The token validity matches the time_to_live in [jwt_auth].

Prometheus configuration

scrape_configs:
  - job_name: "garm"
    scheme: https
    static_configs:
      - targets: ["garm.example.com"]
    authorization:
      credentials: "your-metrics-token"

Metrics reference

All metrics use the garm_ namespace. Metrics fall into two groups:

  • Snapshot metrics are reset and recomputed on every tick (default every 60s, configured via period in [metrics]).
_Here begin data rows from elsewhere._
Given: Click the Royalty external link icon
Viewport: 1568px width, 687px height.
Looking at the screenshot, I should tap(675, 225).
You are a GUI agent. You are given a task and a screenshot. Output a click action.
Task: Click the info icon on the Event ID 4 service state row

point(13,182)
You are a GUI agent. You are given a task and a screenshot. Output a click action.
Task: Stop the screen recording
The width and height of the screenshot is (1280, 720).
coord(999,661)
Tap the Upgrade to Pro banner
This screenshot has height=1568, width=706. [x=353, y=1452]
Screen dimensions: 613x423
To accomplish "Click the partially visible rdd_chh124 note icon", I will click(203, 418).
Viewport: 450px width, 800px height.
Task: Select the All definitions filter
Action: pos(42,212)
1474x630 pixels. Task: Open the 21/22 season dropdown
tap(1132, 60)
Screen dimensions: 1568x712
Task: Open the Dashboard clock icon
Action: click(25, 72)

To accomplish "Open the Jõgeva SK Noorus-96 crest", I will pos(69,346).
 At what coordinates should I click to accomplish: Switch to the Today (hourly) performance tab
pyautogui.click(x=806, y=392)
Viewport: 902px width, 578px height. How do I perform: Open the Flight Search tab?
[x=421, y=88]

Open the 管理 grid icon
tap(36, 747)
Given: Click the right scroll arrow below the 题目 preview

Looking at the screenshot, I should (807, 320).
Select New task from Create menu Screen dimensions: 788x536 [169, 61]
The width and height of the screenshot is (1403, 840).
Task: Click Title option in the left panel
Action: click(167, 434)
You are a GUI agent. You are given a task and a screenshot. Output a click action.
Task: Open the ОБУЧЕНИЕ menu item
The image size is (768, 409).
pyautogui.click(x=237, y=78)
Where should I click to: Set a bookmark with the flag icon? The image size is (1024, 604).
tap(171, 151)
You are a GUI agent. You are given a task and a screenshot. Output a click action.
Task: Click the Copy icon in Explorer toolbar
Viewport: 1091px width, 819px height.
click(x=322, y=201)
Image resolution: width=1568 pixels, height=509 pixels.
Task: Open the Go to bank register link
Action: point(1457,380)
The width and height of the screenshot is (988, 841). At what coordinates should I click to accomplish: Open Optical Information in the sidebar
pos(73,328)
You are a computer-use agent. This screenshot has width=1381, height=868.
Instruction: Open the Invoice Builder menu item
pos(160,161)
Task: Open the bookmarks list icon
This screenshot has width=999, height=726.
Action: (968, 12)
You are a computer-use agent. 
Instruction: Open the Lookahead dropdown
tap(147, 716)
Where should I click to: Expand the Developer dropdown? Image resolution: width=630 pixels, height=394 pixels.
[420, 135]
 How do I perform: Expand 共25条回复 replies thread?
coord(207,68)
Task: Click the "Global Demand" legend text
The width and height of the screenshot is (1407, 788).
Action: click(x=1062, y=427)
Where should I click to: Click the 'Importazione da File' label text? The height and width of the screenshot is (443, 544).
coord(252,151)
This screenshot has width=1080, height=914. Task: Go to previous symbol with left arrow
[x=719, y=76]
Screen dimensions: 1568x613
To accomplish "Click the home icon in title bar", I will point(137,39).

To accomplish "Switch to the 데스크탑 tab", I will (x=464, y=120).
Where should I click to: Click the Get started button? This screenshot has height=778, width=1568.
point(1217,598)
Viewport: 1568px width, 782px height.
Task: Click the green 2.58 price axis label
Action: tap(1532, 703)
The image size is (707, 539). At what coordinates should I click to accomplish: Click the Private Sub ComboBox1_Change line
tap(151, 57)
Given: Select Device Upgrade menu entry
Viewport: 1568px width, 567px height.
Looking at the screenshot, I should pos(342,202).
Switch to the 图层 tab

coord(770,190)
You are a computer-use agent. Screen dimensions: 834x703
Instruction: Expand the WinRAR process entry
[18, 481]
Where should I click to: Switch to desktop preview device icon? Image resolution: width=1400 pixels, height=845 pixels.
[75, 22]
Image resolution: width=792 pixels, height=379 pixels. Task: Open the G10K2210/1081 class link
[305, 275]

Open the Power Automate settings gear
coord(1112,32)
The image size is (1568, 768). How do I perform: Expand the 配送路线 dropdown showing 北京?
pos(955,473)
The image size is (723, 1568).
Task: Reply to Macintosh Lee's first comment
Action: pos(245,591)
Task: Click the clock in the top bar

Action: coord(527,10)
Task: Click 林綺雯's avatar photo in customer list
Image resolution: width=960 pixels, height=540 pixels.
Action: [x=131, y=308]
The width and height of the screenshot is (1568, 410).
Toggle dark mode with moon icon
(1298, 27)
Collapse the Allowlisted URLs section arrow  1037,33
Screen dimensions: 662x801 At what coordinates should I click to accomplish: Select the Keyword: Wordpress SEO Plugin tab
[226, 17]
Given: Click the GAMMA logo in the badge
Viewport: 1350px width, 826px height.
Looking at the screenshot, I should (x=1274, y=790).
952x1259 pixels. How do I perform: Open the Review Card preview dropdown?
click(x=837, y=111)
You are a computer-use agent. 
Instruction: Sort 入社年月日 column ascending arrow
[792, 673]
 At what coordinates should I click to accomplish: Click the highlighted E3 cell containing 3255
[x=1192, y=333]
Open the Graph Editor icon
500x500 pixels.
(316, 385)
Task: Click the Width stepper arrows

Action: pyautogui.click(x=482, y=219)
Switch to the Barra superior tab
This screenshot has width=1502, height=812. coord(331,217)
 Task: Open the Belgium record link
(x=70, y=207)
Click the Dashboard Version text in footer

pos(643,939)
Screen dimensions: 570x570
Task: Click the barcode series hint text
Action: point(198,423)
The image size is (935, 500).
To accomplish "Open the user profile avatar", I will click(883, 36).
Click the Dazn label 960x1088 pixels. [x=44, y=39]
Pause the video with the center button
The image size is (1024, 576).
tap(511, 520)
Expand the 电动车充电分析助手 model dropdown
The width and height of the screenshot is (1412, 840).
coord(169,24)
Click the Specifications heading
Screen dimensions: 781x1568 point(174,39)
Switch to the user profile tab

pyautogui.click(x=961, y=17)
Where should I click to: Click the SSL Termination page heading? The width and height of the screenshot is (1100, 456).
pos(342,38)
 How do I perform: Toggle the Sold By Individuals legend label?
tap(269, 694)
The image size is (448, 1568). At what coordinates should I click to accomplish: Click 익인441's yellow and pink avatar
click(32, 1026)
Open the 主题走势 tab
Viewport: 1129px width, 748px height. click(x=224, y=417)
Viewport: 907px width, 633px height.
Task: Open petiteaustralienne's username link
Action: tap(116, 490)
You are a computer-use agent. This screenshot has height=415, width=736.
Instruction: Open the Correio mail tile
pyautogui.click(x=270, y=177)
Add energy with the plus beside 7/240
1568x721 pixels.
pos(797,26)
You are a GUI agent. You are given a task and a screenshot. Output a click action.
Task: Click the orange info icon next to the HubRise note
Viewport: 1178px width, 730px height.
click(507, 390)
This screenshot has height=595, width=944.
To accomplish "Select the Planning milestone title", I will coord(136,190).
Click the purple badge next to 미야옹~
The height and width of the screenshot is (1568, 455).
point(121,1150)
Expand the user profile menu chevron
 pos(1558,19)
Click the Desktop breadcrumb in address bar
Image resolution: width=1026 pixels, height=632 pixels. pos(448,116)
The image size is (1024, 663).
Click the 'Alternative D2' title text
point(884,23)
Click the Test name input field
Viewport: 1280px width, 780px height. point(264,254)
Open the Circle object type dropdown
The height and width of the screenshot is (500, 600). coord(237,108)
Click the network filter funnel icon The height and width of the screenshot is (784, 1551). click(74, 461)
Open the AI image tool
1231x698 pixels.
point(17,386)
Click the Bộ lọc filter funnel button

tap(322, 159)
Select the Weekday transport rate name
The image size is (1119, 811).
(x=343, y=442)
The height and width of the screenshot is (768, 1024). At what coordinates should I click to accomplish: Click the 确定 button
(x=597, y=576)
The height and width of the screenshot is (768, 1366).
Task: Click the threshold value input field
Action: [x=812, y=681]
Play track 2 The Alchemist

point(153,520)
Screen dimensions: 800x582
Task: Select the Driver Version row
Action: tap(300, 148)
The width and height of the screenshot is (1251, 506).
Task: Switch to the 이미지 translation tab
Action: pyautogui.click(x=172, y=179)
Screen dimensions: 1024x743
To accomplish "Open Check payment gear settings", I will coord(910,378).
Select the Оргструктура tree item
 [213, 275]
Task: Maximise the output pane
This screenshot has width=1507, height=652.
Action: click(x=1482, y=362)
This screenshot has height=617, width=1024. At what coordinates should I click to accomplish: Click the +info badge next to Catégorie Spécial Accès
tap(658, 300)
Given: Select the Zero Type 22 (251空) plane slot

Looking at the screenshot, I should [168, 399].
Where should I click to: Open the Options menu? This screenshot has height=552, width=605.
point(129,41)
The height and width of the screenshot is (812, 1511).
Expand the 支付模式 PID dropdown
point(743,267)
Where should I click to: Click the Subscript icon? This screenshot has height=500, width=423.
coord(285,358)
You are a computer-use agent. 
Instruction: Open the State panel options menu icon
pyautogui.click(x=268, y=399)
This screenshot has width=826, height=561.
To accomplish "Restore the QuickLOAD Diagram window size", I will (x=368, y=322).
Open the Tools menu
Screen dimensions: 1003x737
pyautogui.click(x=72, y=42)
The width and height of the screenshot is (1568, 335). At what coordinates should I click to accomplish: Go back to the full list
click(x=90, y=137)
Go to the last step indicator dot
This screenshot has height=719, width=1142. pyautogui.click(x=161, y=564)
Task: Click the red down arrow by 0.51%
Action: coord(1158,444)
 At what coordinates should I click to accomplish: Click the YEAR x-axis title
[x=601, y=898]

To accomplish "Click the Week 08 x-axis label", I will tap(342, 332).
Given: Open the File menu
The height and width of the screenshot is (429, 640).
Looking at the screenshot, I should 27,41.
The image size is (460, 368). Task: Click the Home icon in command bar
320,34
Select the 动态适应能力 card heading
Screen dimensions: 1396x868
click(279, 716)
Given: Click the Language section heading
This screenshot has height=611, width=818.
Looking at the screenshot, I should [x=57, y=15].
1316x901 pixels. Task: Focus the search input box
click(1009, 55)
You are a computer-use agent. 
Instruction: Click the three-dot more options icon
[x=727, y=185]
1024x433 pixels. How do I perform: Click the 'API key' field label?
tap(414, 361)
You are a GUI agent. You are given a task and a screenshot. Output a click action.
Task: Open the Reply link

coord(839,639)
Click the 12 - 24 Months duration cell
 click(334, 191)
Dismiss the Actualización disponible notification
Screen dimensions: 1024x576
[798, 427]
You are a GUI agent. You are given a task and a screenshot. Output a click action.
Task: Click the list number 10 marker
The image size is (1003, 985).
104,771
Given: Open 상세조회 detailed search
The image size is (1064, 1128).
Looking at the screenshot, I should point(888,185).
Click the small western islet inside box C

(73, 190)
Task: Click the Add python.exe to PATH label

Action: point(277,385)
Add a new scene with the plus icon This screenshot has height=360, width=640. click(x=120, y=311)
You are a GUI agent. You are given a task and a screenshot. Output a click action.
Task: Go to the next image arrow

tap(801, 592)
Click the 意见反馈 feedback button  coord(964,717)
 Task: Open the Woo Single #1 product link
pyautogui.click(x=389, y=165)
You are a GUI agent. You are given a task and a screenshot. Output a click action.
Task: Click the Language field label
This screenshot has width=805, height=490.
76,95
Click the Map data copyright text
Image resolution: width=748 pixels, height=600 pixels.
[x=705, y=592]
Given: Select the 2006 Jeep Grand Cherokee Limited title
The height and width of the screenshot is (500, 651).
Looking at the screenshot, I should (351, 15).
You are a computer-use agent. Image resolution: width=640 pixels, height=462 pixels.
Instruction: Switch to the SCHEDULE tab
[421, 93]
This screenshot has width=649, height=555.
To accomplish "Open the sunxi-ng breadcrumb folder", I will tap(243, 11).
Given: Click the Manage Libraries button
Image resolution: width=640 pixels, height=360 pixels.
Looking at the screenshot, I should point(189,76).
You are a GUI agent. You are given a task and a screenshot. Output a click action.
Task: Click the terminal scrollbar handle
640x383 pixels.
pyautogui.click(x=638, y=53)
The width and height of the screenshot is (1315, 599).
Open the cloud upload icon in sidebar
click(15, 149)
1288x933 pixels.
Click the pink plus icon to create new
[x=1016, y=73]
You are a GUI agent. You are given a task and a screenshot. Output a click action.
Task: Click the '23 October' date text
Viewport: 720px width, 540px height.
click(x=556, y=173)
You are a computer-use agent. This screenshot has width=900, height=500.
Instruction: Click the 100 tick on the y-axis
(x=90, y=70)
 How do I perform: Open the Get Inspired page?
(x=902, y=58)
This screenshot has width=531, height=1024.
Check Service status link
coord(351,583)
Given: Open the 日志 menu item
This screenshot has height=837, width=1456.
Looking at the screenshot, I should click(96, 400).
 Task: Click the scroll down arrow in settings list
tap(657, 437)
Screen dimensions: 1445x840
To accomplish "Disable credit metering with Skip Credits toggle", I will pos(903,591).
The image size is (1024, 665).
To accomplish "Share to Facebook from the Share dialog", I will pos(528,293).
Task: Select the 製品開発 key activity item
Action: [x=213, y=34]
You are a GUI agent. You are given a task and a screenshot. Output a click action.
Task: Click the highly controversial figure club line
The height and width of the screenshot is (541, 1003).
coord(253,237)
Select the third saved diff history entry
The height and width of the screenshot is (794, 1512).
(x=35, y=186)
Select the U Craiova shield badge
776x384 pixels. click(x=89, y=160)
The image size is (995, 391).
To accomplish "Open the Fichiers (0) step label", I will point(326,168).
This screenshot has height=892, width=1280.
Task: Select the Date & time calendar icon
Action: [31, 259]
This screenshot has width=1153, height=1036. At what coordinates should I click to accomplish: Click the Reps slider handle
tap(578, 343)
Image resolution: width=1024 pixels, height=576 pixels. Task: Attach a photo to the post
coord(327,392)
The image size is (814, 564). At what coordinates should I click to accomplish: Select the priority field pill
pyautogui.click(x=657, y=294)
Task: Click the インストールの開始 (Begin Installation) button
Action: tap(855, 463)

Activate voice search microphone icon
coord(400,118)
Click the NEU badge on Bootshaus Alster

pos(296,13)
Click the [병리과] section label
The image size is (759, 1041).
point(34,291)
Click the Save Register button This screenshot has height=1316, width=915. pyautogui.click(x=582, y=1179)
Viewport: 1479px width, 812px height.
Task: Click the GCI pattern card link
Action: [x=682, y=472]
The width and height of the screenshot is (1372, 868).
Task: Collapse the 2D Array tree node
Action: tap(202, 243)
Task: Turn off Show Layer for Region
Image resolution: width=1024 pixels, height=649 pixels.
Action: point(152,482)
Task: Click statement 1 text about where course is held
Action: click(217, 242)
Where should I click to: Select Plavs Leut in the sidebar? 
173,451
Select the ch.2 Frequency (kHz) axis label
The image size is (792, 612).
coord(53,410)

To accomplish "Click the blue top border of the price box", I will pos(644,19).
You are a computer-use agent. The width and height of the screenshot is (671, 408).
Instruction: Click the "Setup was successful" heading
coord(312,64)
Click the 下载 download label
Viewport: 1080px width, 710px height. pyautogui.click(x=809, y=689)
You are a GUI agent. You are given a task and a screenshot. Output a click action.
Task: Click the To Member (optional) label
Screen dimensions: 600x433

These reflect the current state: pools, instances, entities, jobs.
  • Cumulative metrics are counters or gauges updated as GARM operates: webhooks received, provider operations, GitHub API calls, rate limits.

Health

Metric Type Labels
garm_health Gauge metadata_url, callback_url, webhook_url, controller_webhook_url, controller_id

Set to 1 if GARM is healthy, 0 otherwise. Useful for alerting.

Webhooks

Metric Type Labels
garm_webhook_received Counter valid, reason

Increments on every webhook received from GitHub/Gitea. The valid label is true/false; reason explains why invalid webhooks were rejected.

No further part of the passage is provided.